Falsch gedacht. Während ich durch die Tür ins Innere des Pubs schneie, in dem es nach echten schottischen Whisky und Zigarren riecht, erkenne ich die vollen Tische und Stühle. Um die Bar tummeln sich Männer, die sich lachend unterhalten. In einer Ecke sitzt eine Gruppe Frauen, mit Biergläsern. Lächelnd drängle ich mich einigen Schotten vorbei und entschuldige mich immer wieder, da ich sie dank der Fülle öfter als mir lieb ist, aus Versehen anrempele.
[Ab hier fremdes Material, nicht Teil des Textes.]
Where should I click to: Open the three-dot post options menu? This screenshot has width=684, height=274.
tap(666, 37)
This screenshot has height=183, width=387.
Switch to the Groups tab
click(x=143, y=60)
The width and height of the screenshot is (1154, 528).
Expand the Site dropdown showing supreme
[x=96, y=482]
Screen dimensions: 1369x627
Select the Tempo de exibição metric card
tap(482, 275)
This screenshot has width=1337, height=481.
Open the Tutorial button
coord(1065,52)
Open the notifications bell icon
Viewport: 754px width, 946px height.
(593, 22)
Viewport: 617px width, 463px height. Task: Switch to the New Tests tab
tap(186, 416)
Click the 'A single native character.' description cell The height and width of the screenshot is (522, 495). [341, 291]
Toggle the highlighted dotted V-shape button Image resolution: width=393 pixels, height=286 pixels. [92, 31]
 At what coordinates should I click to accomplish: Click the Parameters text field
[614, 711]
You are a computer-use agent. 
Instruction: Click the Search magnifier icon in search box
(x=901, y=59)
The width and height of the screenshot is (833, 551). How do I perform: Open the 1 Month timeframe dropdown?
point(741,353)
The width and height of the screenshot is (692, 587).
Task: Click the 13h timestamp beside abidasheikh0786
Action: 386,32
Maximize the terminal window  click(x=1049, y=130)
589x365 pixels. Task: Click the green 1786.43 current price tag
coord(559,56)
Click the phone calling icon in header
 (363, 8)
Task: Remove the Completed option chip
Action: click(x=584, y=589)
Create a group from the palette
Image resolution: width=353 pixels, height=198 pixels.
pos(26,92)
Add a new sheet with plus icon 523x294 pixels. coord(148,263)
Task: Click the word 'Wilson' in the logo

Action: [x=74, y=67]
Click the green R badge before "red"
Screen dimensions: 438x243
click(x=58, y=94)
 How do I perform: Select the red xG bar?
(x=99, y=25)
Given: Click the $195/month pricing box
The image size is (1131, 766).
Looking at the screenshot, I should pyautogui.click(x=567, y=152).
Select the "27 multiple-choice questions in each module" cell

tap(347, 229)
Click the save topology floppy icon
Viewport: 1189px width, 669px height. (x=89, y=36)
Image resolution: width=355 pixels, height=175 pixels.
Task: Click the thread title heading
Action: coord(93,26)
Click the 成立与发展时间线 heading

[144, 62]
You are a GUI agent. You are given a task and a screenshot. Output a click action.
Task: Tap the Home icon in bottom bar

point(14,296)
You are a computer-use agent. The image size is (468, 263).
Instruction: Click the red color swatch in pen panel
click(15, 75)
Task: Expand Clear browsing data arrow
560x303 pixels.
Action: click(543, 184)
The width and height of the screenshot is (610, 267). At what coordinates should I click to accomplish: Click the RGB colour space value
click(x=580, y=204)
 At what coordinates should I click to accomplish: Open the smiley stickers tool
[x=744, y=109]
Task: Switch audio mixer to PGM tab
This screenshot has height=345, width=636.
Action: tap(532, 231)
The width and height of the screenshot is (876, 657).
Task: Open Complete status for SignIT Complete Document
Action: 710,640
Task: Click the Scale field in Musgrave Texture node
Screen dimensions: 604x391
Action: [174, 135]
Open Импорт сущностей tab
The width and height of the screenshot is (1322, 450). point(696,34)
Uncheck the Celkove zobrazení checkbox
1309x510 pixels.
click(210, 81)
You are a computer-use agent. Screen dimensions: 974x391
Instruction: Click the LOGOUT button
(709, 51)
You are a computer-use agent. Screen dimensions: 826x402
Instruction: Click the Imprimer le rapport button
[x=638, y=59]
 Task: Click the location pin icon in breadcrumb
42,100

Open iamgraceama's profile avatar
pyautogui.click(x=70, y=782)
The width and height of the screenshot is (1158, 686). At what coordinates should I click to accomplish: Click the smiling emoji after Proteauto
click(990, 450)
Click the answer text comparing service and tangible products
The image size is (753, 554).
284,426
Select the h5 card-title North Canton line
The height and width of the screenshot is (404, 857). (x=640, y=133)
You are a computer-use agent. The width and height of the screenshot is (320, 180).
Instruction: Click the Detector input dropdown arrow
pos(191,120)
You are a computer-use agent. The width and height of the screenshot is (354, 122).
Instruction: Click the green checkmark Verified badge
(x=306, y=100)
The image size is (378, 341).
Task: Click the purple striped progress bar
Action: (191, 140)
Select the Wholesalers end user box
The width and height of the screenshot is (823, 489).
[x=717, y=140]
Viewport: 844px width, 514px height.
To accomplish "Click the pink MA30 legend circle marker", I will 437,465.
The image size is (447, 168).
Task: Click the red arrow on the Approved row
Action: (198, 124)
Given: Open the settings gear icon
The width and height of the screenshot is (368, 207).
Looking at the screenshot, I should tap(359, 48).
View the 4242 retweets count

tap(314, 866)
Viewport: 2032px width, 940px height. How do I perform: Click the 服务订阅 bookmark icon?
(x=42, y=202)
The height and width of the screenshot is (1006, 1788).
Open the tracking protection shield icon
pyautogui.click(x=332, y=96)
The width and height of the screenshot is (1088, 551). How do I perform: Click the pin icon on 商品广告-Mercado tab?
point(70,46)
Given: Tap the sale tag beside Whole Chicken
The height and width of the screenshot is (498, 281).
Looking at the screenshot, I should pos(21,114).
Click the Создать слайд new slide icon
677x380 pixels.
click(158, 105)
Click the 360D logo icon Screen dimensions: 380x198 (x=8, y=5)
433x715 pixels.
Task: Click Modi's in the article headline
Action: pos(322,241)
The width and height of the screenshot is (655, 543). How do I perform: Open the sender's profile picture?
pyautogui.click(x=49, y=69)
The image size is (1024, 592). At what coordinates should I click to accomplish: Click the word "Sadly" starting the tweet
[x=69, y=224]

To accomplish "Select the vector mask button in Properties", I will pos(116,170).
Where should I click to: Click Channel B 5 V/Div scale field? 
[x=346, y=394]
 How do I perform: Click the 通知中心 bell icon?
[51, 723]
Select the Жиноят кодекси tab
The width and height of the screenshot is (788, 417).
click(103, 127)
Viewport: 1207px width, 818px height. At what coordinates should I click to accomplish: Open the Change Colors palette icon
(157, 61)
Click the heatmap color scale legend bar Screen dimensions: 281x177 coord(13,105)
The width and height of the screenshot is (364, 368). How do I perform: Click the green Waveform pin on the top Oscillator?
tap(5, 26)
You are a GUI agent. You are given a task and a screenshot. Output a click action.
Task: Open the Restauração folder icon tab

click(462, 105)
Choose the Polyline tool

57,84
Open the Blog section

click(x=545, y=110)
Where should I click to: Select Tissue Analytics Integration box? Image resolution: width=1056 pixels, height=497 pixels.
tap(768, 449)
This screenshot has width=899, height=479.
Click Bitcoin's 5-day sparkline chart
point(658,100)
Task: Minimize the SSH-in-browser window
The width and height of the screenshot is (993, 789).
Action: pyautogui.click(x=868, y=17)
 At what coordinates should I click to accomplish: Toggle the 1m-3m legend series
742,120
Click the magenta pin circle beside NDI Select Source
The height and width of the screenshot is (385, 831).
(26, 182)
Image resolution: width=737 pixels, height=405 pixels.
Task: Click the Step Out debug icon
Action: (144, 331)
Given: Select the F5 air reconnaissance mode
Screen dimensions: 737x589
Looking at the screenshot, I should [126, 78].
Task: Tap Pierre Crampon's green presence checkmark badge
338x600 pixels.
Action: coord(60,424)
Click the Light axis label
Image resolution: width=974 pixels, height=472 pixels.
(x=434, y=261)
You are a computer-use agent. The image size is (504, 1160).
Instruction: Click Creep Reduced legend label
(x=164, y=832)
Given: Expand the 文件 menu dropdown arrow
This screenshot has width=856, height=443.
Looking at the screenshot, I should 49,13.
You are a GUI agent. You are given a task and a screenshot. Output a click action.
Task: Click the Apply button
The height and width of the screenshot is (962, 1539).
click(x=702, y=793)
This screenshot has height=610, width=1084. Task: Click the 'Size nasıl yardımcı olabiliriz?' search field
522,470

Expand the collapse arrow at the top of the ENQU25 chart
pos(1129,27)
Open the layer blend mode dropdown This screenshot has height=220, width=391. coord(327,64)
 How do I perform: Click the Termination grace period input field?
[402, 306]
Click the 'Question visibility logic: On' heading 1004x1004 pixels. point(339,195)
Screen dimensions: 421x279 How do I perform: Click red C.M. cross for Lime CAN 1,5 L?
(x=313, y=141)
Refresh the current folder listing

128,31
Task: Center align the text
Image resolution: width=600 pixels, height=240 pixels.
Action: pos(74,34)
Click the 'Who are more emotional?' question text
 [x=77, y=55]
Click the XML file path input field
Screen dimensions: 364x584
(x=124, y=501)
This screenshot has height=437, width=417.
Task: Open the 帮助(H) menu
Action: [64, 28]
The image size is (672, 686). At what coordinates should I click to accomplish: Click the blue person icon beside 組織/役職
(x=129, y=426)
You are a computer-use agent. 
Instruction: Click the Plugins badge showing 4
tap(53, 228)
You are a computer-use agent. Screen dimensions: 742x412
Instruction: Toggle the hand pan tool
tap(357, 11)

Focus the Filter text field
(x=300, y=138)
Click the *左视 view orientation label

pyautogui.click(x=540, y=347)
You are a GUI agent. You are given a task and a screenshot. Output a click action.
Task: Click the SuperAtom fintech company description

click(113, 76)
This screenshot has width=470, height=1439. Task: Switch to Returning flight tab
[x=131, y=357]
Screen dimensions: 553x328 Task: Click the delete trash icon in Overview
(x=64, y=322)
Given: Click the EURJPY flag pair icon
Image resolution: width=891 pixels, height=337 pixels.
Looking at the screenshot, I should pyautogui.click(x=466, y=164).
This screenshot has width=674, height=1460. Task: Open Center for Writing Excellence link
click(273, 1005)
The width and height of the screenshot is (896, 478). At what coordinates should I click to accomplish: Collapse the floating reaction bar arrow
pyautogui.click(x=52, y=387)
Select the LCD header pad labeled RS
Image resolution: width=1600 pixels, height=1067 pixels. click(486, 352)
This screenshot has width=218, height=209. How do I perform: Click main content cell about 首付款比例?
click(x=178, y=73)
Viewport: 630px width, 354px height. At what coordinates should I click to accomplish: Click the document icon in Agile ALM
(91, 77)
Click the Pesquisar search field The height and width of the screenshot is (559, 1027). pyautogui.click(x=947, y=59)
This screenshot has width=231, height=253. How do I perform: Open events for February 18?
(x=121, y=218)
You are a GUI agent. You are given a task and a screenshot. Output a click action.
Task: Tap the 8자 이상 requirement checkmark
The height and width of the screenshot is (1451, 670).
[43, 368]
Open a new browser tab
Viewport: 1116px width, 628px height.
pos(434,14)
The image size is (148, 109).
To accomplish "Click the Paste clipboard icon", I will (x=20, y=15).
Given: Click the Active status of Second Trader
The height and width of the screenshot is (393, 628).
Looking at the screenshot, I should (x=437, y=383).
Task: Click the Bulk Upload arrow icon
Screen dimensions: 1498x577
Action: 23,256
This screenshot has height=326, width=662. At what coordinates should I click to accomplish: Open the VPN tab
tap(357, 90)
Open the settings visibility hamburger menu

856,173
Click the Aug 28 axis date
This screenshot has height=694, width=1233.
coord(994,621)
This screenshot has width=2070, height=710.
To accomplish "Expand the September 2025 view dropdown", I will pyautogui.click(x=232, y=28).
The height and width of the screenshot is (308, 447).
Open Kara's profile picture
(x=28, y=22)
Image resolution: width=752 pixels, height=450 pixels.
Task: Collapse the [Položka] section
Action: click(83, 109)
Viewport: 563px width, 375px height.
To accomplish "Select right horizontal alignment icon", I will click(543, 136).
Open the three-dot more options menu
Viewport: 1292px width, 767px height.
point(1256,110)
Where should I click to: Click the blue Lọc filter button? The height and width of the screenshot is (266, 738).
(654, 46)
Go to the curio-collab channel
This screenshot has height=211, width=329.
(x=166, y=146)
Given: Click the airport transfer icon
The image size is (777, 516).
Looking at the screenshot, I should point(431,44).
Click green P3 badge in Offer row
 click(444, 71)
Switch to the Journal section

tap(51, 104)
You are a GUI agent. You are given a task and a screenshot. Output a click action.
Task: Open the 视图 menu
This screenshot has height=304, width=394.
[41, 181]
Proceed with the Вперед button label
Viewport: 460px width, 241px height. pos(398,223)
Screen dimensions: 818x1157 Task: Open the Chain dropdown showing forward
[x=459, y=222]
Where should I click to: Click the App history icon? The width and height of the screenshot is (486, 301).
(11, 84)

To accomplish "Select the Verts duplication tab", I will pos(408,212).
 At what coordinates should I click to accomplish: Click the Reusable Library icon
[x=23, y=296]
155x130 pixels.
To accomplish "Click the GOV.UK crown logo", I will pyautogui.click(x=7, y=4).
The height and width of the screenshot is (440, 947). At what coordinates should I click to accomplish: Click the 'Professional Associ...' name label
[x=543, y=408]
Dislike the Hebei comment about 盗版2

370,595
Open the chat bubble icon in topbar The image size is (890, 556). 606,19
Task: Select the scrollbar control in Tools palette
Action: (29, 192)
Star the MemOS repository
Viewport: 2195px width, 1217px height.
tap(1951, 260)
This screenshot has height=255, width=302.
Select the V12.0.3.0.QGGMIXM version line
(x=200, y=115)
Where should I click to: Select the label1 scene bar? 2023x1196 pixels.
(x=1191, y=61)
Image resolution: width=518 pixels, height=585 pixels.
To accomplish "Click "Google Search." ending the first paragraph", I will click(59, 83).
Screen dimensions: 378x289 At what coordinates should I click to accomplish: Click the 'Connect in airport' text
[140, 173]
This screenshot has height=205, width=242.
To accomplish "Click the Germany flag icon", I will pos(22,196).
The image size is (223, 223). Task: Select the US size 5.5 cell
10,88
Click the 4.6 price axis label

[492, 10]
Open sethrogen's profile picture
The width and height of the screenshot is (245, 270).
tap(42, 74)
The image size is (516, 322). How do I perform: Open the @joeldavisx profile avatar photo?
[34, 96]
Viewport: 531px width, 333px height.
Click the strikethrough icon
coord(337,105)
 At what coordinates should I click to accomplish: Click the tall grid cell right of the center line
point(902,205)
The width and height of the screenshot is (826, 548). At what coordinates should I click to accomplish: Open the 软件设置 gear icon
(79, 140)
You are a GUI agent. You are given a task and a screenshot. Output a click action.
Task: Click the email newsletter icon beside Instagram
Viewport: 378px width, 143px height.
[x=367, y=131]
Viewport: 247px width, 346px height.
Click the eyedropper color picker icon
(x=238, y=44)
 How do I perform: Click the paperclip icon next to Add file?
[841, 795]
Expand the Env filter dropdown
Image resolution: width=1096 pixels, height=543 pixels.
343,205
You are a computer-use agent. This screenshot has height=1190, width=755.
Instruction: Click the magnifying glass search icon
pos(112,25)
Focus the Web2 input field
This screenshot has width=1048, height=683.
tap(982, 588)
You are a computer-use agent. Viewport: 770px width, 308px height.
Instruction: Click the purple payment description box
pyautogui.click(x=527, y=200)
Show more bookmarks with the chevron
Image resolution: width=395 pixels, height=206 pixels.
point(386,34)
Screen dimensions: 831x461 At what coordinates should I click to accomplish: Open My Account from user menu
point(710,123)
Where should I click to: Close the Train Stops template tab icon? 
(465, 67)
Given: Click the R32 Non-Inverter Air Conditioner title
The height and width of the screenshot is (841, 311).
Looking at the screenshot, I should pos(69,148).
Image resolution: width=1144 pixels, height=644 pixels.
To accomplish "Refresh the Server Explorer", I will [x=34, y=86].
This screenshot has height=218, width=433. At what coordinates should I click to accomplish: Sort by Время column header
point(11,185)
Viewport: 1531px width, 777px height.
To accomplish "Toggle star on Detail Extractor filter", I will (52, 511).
Kurz vor der Bar, stolpere ich über eine Stufe, die den Raum in zwei ebenen trennt. Mit weit aufgerissenen Augen falle ich nach vorne und mache mich bereit Bekanntschaft mit dem harten Boden zu machen. Innerlich bete ich, das niemand hinsieht, denn es ist mir peinlich. Der Aufprall bleibt aus. Stattdessen fangen mich zwei kraftvolle Arme auf. Ein raues Lachen folgt. Verdutzt rapple ich mich auf und bringe Abstand zwischen mich und den fremden Mann. Er ist groß und hat breite, trainierte Schultern und Arme. Durch sein Perfekt sitzendes Hemd erkenne ich deine Muskeln im Licht der Bar nur schwach. Auf seinen Händen, mit denen er meinen Körper aufgefangen hat, sind Tattoos tief in seine Haut gestochen.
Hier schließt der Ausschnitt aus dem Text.